三階に着いた私達は、階段の北側に一部屋だけある教室へと入った。


いつもここまでは順調。


問題は、最初の校内放送だ。


東棟三階、生産棟一階に「赤い人」が現れないように、私は祈りながら教室内を調べ始めた。


「高広、掃除用具入れとかゴミ箱を調べてよ。私は前の方を調べるからさ」


「わかった! 3分で終わらせるぞ!」


自分の前に、2つ机が見えるように、まずは前から二列目に入り、机の中を2つずつ同時に、次々と調べていく。


机の中だと、腕以外は入りそうにないから、カラダを探すのは思ったよりは楽かもしれない。

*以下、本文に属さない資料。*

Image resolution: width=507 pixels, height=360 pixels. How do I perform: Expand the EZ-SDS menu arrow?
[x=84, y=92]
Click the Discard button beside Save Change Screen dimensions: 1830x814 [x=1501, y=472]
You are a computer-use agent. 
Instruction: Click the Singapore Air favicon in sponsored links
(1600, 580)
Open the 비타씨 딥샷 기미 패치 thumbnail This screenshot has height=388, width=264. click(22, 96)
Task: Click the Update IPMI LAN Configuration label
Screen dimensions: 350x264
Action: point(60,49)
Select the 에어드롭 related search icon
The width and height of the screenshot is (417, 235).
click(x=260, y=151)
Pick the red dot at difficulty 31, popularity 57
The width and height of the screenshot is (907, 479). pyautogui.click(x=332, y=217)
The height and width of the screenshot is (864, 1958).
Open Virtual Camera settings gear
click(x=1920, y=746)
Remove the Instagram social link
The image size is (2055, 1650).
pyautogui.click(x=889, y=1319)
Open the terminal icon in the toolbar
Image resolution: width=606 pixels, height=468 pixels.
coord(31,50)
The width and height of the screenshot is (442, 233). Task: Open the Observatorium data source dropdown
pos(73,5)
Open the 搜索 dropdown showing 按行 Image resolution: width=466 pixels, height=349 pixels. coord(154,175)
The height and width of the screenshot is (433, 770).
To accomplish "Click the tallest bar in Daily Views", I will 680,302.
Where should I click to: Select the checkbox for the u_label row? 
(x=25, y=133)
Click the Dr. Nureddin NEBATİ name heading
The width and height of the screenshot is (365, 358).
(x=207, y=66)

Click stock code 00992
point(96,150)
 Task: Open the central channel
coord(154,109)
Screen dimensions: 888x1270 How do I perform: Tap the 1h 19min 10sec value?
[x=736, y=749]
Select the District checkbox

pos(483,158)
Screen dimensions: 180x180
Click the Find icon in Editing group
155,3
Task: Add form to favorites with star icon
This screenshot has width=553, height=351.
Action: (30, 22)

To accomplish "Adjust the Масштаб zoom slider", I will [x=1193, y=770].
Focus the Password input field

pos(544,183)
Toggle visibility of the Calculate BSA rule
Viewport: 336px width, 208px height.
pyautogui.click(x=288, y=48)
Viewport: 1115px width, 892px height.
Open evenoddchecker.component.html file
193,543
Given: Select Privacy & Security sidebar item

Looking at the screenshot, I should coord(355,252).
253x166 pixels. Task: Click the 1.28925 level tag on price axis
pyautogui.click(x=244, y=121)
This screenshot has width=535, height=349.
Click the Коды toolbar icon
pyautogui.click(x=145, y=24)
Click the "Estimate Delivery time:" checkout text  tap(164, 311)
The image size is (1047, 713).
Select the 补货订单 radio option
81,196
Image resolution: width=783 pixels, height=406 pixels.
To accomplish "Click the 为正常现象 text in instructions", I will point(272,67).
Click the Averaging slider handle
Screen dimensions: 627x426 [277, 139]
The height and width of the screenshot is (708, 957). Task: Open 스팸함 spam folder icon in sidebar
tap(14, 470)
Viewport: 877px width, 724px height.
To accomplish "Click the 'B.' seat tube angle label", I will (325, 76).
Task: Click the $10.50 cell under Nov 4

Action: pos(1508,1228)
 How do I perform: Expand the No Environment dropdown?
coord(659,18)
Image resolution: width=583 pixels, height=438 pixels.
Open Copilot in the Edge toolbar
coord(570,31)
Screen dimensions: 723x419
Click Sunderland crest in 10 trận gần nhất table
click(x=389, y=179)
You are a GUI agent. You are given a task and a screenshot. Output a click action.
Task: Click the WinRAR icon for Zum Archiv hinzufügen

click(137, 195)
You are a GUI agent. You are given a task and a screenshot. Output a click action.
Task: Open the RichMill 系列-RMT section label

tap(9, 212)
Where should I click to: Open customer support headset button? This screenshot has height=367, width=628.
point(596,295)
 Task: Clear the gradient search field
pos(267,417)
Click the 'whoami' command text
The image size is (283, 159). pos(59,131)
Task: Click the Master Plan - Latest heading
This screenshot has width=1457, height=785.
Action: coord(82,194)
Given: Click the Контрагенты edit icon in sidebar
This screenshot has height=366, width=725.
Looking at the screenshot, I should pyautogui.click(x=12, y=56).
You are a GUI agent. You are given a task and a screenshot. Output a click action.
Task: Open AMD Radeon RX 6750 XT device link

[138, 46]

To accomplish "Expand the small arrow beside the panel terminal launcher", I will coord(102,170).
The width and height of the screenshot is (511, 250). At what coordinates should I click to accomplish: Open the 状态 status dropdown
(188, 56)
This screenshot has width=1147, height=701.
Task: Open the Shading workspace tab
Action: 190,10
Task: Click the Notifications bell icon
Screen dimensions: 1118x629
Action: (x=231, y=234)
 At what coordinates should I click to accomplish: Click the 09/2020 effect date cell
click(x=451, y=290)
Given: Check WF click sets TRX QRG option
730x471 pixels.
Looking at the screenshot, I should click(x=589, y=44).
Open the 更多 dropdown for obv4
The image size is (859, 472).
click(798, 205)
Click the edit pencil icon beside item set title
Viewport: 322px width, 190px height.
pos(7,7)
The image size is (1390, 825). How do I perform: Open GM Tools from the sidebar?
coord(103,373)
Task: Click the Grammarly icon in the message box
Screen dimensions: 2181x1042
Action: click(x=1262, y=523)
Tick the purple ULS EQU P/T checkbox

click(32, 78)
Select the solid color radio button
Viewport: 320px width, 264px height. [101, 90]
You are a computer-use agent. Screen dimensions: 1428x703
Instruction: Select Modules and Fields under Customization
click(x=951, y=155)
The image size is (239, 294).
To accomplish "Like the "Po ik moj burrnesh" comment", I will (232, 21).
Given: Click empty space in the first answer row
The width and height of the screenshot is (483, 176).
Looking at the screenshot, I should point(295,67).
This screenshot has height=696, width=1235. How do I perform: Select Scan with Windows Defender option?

前から1、2列目の机の中を終わらせて、次に3、4列目に移る。


それと同時に、掃除用具入れとゴミ箱を調べ終えた高広も、5、6列目を調べ始めた。


「この教室にはねぇな……次にいくか?」


高広が言った通り、本当に3分で終わりそうな勢いだ。


校内放送もまだ流れていないし、この調子でいければ、今日で校舎を調べる事が可能に思える。


「うん、次にいこう」


調べる事に慣れたのか、それとも雑になっているだけなのか、ひとつの教室を調べ終わる時間は短くなっていた。